Proximity Graph Table Union Search (PGTUS)

Updated 15 November 2025

The paper introduces a multi-stage framework that approximates costly bipartite matching using centroid clustering and proximity graph indexing to score table unionability.
PGTUS leverages an HNSW proximity graph for efficient nearest neighbor retrieval and employs tiered candidate pruning to drastically reduce the number of expensive matchings.
Empirical evaluations show that PGTUS maintains >95% recall while achieving up to 35.3× speedup and significant memory savings over existing table union search methods.

Proximity Graph-based Table Union Search (PGTUS) is a highly efficient multi-stage framework for finding semantically compatible tables that can be merged (“unioned”) with a given query table. The approach is motivated by the prohibitive cost of maximum-weight bipartite matching required for computing the unionability score of multi-vector table representations. PGTUS accelerates table union search while preserving retrieval quality by integrating centroid-based clustering, proximity graph indexing, and tiered pruning strategies based on both classical and novel algorithmic insights.

1. Formalization of the Table Union Search Problem

Given a collection of tables, each table $T_i$ is represented by a set of column embeddings $V_i$ . Let $D_T = \{T_1, \dots, T_n\}$ denote the repository of tables, and $D_E = \{V_1, \dots, V_n\}$ be the corresponding repository of column vector-sets, where $V_i$ comprises one embedding per column of $T_i$ .

A key operation in table union search is establishing a t-matching: for query and candidate vector-sets $V_i, V_j$ and a similarity threshold $\tau$ , a t-matching is a one-to-one mapping $h_a: V_i' \to V_j'$ , with $|V_i'| = t$ , $V_i' \subseteq V_i$ , $V_j' \subseteq V_j$ , such that every match $\langle v_p, h_a(v_p) \rangle \ge \tau$ . The unionability score $U(V_i, V_j, \tau)$ is defined as the maximum similarity sum over all maximum t-matchings: $U(V_i, V_j, \tau) = \max_{h_a \in M_a(V_i, V_j, \tau)} \sum_{v_p \in V_i'} \langle v_p, h_a(v_p) \rangle.$ The objective is: given a query table $T_Q$ (vectors $V_Q$ ), threshold $\tau$ , and integer $k$ , return the top- $k$ tables in $D_T$ maximizing $U(V_Q, V_i, \tau)$ .

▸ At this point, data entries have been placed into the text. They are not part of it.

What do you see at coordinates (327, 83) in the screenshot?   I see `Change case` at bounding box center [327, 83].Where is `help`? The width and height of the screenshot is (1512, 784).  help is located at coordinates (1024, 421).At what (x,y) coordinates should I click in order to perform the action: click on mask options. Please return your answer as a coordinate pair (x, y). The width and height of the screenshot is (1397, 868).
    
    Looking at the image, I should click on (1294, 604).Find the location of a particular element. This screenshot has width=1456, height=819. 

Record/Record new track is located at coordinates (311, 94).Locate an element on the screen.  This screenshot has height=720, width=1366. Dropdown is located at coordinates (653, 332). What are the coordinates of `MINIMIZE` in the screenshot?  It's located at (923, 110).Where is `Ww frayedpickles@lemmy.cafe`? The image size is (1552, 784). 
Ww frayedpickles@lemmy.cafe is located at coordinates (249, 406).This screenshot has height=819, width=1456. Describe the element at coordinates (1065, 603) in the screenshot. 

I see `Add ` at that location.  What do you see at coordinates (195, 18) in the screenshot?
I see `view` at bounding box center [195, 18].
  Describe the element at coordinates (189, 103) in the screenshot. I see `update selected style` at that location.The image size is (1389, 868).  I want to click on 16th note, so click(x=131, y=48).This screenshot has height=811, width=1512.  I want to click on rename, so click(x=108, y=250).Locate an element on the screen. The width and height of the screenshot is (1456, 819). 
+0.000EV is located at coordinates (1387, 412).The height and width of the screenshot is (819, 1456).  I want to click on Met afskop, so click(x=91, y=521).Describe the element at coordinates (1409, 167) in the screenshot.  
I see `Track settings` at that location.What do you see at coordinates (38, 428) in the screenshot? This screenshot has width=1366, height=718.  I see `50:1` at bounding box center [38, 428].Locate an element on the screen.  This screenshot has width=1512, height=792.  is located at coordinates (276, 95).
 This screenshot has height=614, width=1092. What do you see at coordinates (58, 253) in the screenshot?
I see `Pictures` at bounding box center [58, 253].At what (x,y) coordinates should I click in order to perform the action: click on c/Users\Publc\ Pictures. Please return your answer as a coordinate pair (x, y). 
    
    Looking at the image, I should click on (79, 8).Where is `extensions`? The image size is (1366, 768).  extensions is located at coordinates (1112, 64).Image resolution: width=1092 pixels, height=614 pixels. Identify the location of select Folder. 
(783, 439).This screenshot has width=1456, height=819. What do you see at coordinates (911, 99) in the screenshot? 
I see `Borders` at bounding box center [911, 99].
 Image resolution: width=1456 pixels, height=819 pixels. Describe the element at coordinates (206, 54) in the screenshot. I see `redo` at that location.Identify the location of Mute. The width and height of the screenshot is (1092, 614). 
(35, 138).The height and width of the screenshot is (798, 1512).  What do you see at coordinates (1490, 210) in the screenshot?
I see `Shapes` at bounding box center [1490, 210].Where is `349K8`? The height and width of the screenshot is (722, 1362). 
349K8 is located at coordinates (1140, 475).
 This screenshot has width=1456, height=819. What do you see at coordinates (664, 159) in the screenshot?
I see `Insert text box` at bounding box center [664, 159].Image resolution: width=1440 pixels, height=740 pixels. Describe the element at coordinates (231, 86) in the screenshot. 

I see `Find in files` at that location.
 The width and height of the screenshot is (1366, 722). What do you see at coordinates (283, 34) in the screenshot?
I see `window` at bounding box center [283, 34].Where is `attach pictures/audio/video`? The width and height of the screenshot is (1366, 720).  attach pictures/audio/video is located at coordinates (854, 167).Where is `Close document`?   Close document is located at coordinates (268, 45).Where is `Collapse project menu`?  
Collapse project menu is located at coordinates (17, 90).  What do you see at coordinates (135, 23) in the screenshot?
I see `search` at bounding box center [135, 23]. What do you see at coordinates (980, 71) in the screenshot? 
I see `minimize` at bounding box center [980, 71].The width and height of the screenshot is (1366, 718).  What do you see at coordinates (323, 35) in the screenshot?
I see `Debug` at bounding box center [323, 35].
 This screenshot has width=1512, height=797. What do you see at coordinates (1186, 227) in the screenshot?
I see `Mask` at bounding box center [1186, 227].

Multi-vector models (column-wise embeddings) offer high recall in retrieval, but exact computation of $U(V_Q, V_i, \tau)$ via the Hungarian algorithm is cubic in the number of columns, motivating efficient approximate search strategies.

2. Proximity Graph and Centroid-Based Indexing

PGTUS exploits centroid-based clustering and proximity graph indexing to support efficient candidate retrieval in the high-dimensional multi-vector search space.

Clustering and Centroids: All vectors $E = \bigcup_i V_i$ are clustered using $K$ -means into $n_c$ centroids $C_E = \{c_1, \dots, c_{n_c}\}$ . An inverted index $I_v[c_x] = \{v \in E : \mu(v) = c_x\}$ maps each centroid to its assigned vectors, with $\mu(v)$ indicating the nearest centroid.
Table-wise Centroid Partition: For each table, $I_w[i][c_x]$ records the count of vectors in $V_i$ assigned to centroid $c_x$ .
Proximity Graph (HNSW): Centroids $C_E$ are indexed via an HNSW (Hierarchical Navigable Small World) graph. Each centroid $c_x$ is connected to its $L$ nearest neighbors under cosine similarity. At query time, the HNSW structure is traversed to retrieve the top $\phi_c$ centroids for each query vector.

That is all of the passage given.